Por: Carlos Roberto de
Miranda Gomes
Estou desconfiando que
já vivi demais, pois todos os livros de reminiscências que tenho lido nos
últimos tempos, me encontro na história ou na paisagem.
A coincidência mais
recente ocorreu com a pequena obra ‘Confraria de Floriano’, que recebi de
presente de um dos seus integrantes, o amigo e escritor Ormuz Barbalho
Simonetti.
O livro apresenta
registros emocionais e emocionados de alguns dos meninos protagonistas dos
acontecimentos marcantes dos anos 60 e 70, numa velha bodega na esquina das
Ruas Princesa Isabel e Apodi nº 160, de propriedade de Floriano (Jordão de
Andrade), de tradicional família macaibense, onde foi fundada a Confraria de
adolescentes, compartilhando com o Mercadinho de Pedro David, no outro lado da
rua.
As narrativas evocam os
anos dourados em Natal, um verdadeiro ‘tempo dos pardais no verde dos quintais’,
onde o medo se chamou ‘jamais’.
Não participei dessa
Confraria, mas de outra que se reunia na Rua Ceará Mirim, no Baldo, mas a
bodega era também eventual pouso de nossa turma quando se dirigia para a
diversão nos mesmos lugares rememorados dos cinemas Rex, Rio Grande e Nordeste,
com algumas incursões no Poti e certamente nos filmes de faroeste e seriados(Legião
do Zorro, O Homem Fioguete, Flaxh Gordon, Tarzan, Rock Lane, Roy Rogers, Gene
Autry, Cavaleiro Negro) dos cinemas São Luiz e São Pedro, estes no Alecrim,
tendo por transporte o velho ‘bonde’, de saudosa memória.
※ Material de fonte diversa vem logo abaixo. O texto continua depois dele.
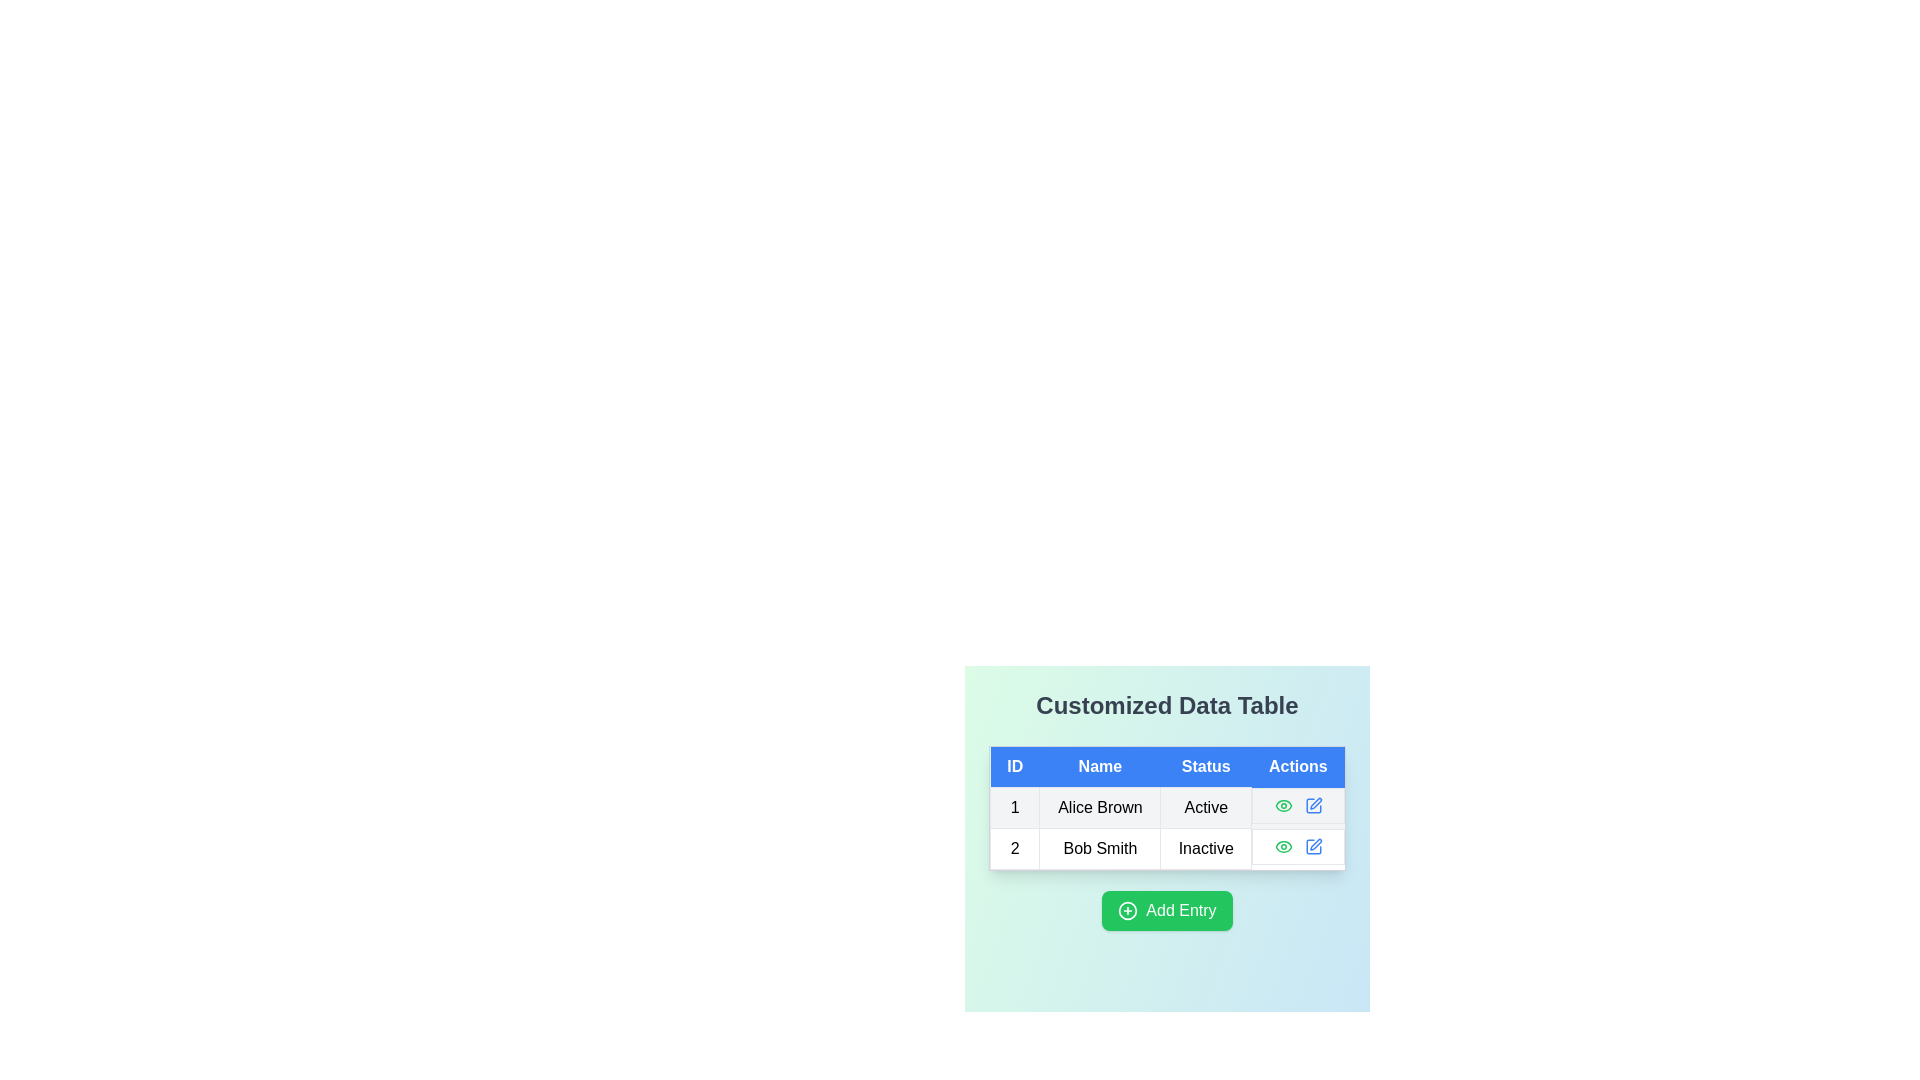  Describe the element at coordinates (1167, 910) in the screenshot. I see `the button located below the 'Customized Data Table'` at that location.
Ainda tenho guardada
uma substancial coleção de revistas em quadrinhos daquele tempo, iniciada desde
1948 em Macaíba e adquiri praticamente todas as séries em cópias reproduzidas
em DVD,s.
Lembro-me bem que
comprávamos cigarros, que eram acesos em uma lamparina permanente acesa,
escondida em um pequeno caixote de madeira, com um orifício na parte superior e
lá éramos abastecidos com uma guaraná ou, às vezes, algo mais ‘substancioso’
para nossas folias.
Recordo dos polis
fabricados em casa, dos lanches no ‘Dia e Noite, Espaguetilândia, Caldo de Cana
Orós, dos porres de lança perfume, da cuba libre, da vodka com laranjada, do
cuscuz da Mata, naqueles taboleiros de metal com duas tampas e da correria dos
vendedores para atrair clientes, do verdureiro trazendo os seus produtos nos
ombros (caçoás), do pão vendido em cestos por Seu Pedro do pão, no lombo de
animais, a velha da carimã, pirulito, cocada, rolete de cana, cavaco
chinês(está de volta), dos velhos carnavais das ‘bagunças’ e dos bailes na
Assen, Aéro, América e ABC. Não conheci o ‘Coice de Mula’, mas lembro dos ‘Tora
da linha’.
As peladas tinham o
mesmo ardor, em quintais diferentes no Barro Vermelho ou na própria rua Ceará
Mirim, como igualmente a escolha das nossas musas.
Porém aquela vida
pacífica e alegre era comum, algumas vezes perigosa, nos banhos proibidos do
poço do dentão ou dos jogos nas lojas de bilhar da Ribeira, com portas fechadas
por conta do juizado de menores.
É claro que havia alguma
variação nas preferências, mas a atmosfera era a mesma. Até as alcunhas ou
apelidos se pareciam – Zezé, Cacá, Gordo, Magro, China, Bob, Xuba, Lula, Baiá,
Bel, Baíto, os Pelados, Dôta, Beto, Gasolina, Gás óleo, Chico. Tivemos as
nossas perdas pranteadas, mas nenhuma em decorrência das torturas de um regime
de força. Quando muito tivemos vizinhos que responderam processos nos idos de
1964, como Renê, Juarez, Romeiro.
Posso até ter notado
aquela molecada em suas reuniões, mas lhes dei atenção, pois já estava num
patamar de idade, pelo menos, em dez anos à frente, onde as diversões eram mais
variadas ‘e o buraco era mais embaixo’.
Recordar é viver, diz um
velho ditado; recordar é sofrer, as sombras do passado; de sonho que viveu em
nossos corações ou de um amor que morreu deixando uma cruel paixão. Crer num
sonho de ilusão, ver na imaginação ... Basta, a garganta já está embargada!